• [Exercise prompt] Whatever pictures the entries hold, omit them, and output exactly the lines from the one containing "Task: Open the Hobbies & Crafts category" through the final line.

• [Provided information]
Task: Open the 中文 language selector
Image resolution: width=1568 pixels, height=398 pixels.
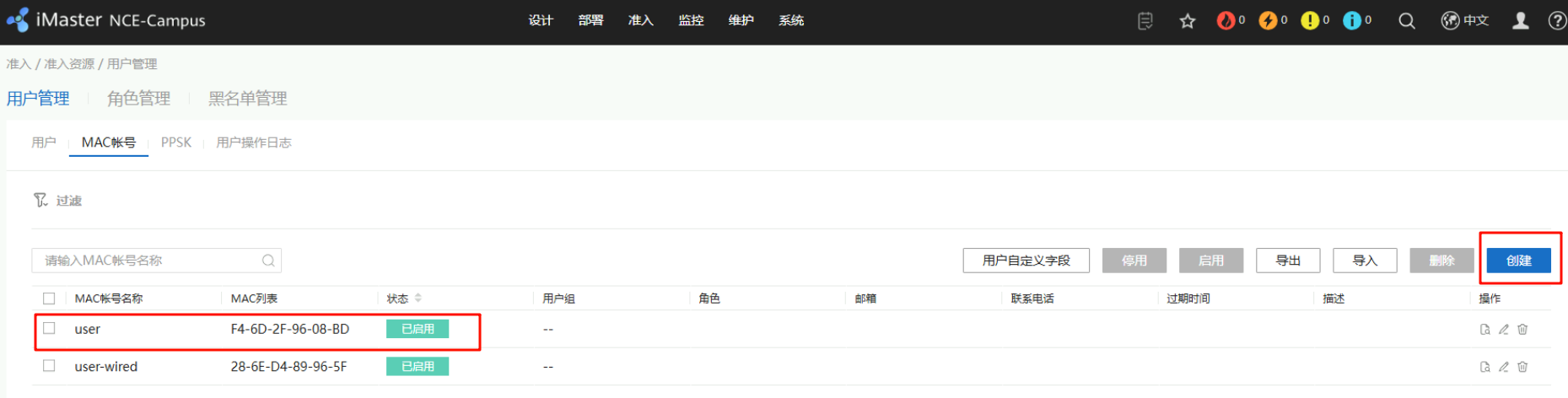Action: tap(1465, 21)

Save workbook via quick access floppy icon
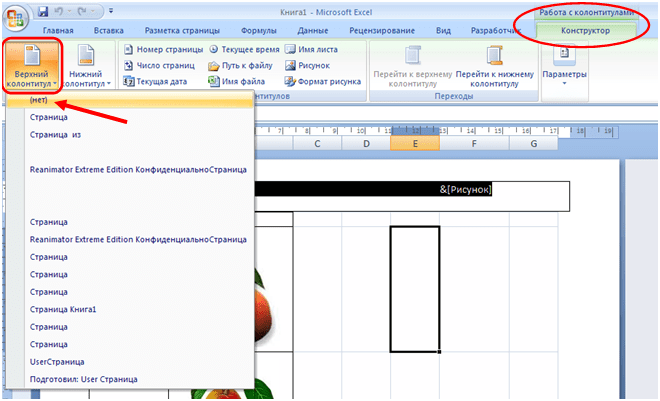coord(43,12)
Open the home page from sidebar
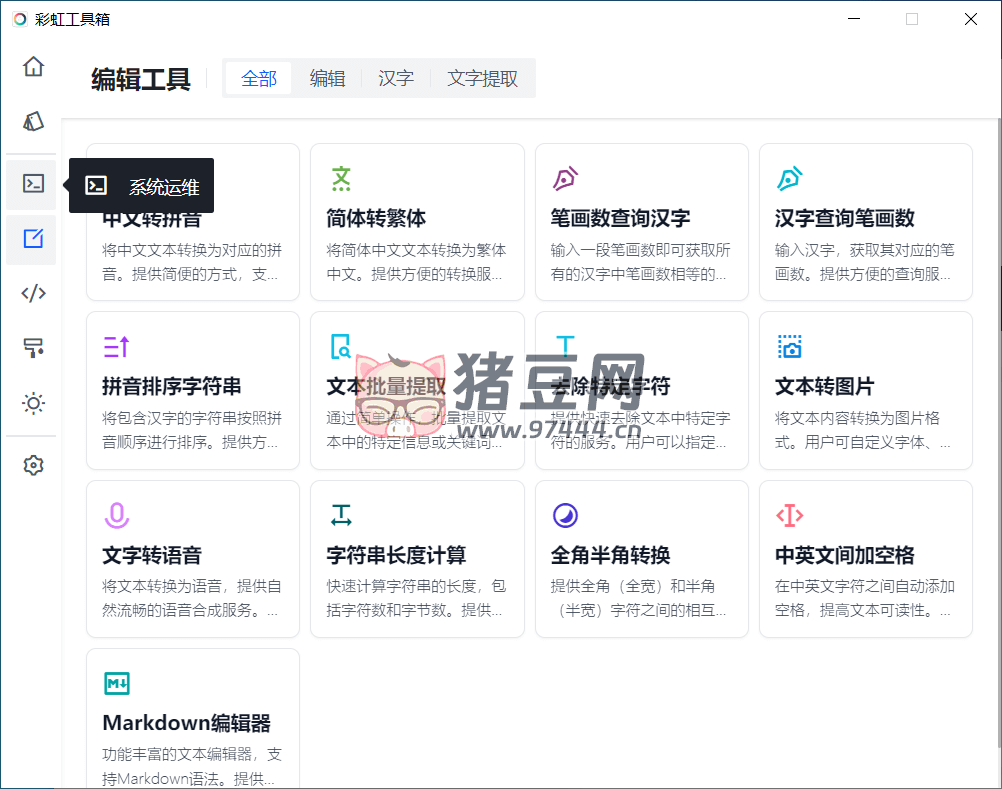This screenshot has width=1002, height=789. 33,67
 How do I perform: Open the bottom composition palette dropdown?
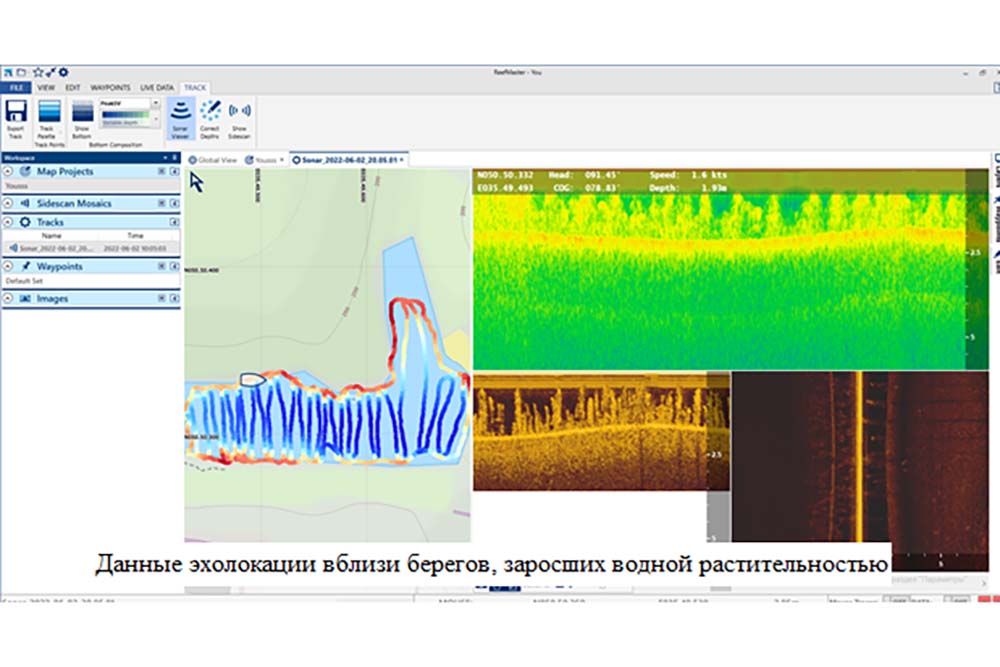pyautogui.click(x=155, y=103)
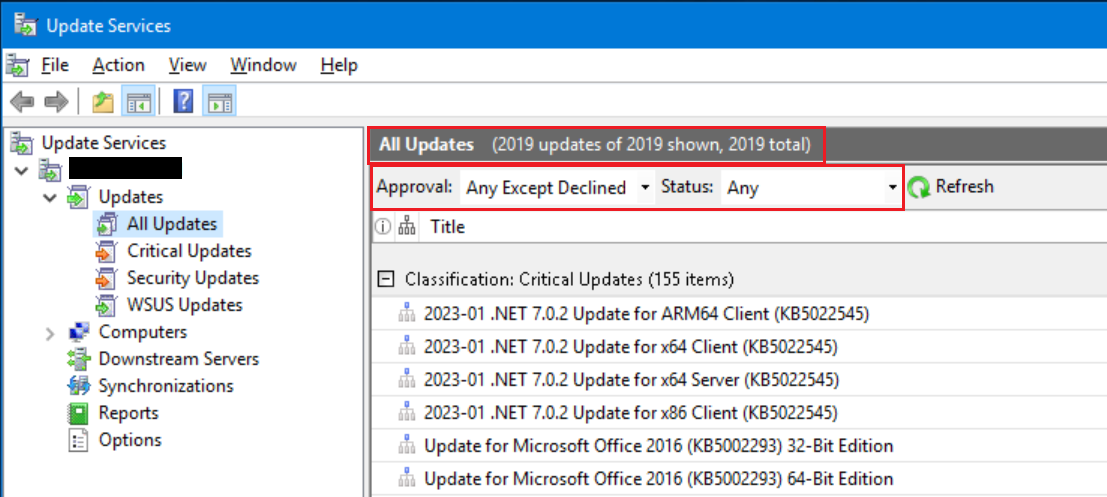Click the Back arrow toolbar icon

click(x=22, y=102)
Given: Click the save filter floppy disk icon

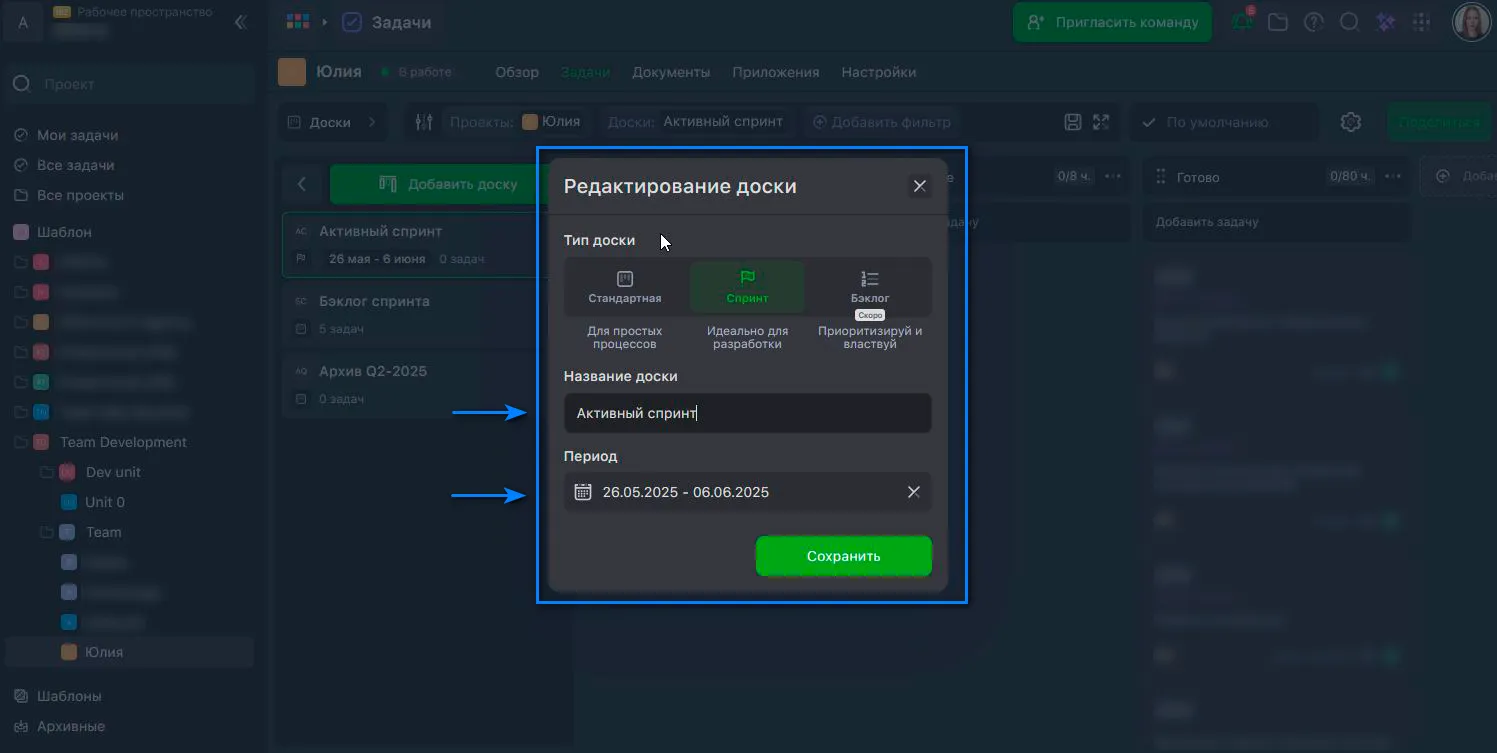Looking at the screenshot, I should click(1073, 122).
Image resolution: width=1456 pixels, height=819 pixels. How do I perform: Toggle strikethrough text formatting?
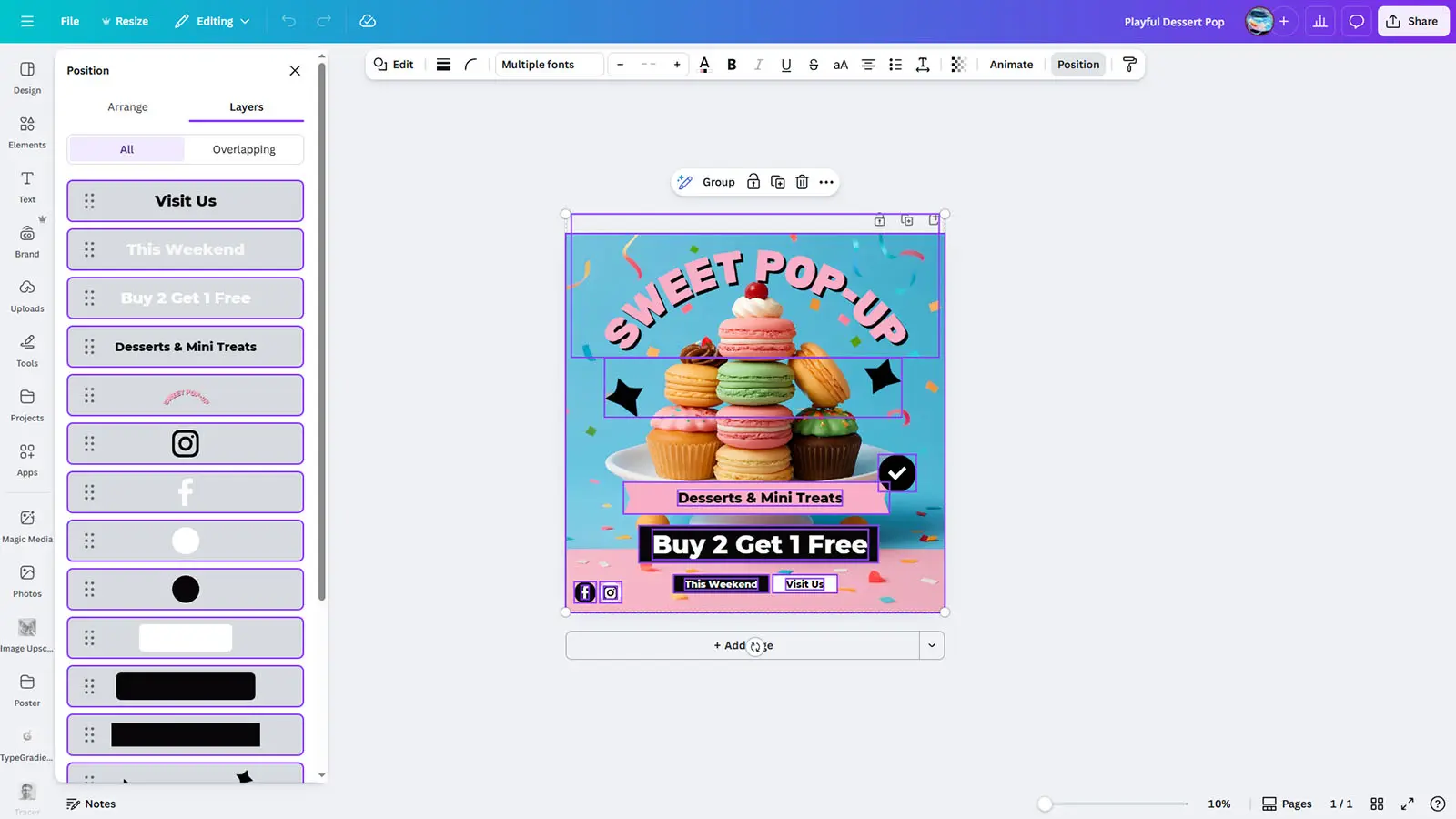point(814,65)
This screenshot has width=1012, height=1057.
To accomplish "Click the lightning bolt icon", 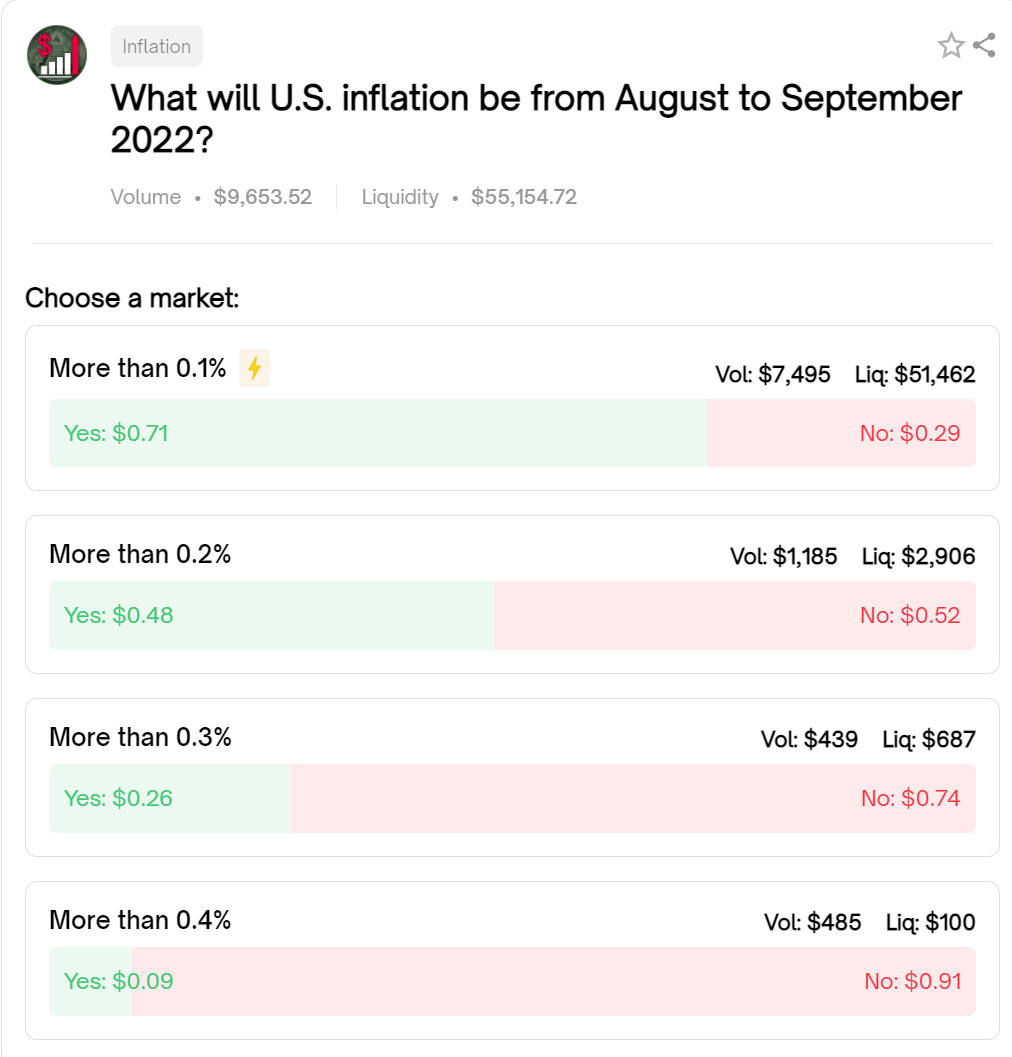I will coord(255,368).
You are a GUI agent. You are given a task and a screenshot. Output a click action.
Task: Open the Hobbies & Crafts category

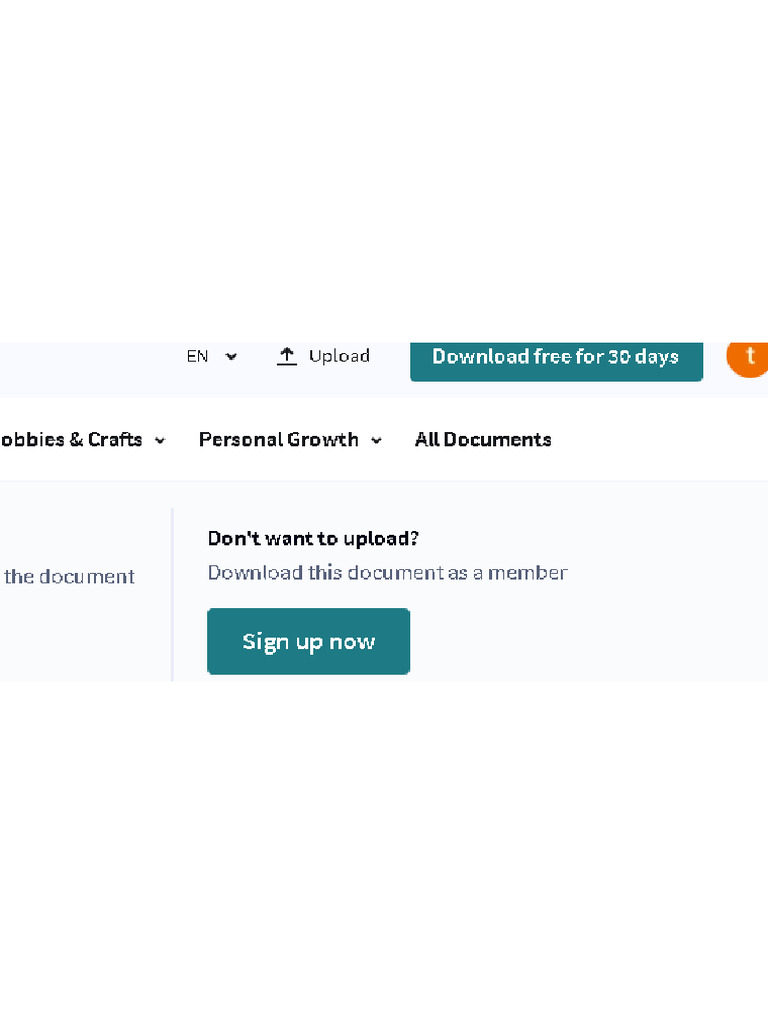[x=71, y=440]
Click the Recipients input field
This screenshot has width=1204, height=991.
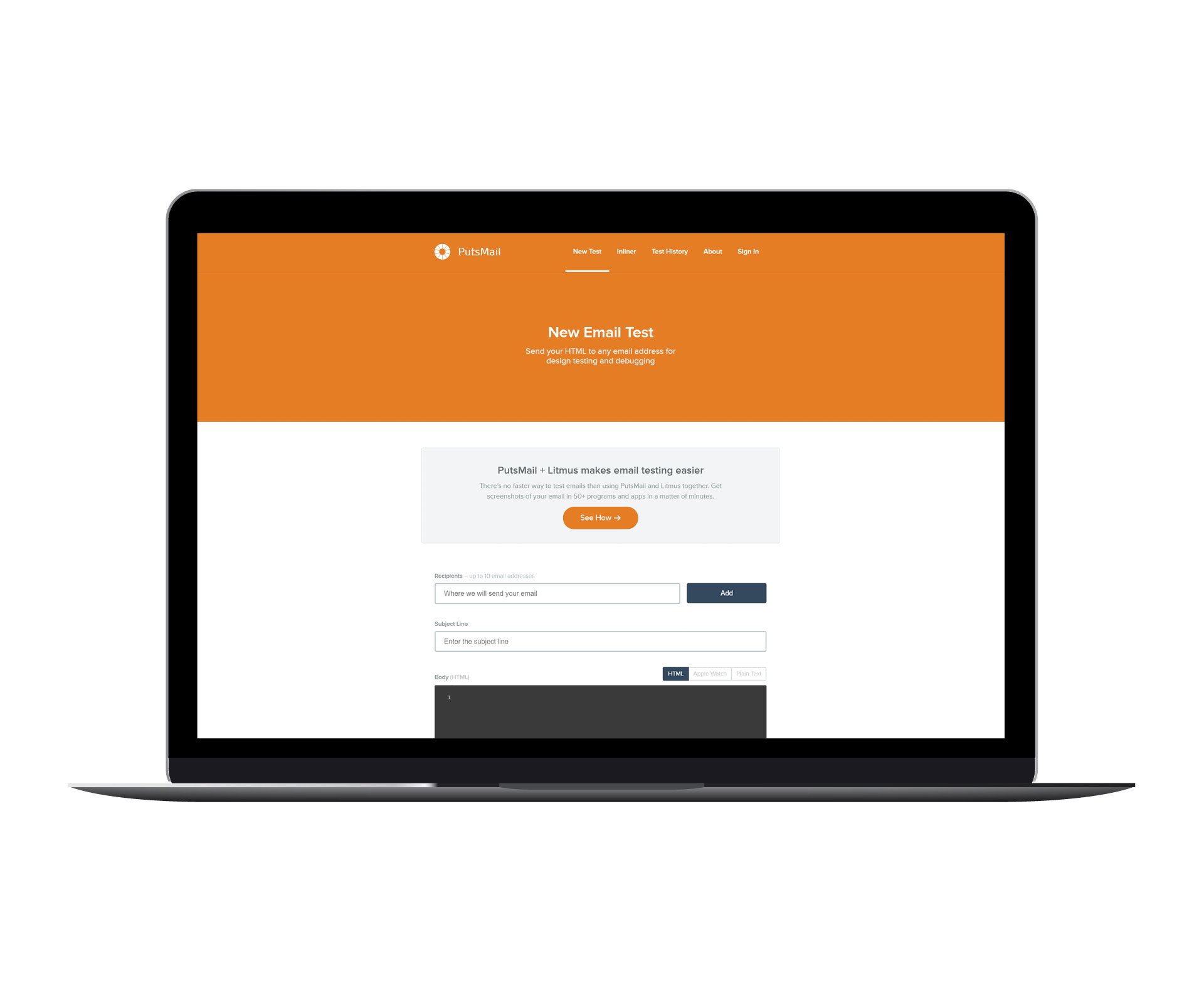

• [Task answer]
Task: Open the Hobbies & Crafts category

[x=71, y=440]
Click the Recipients input field
This screenshot has width=1204, height=991.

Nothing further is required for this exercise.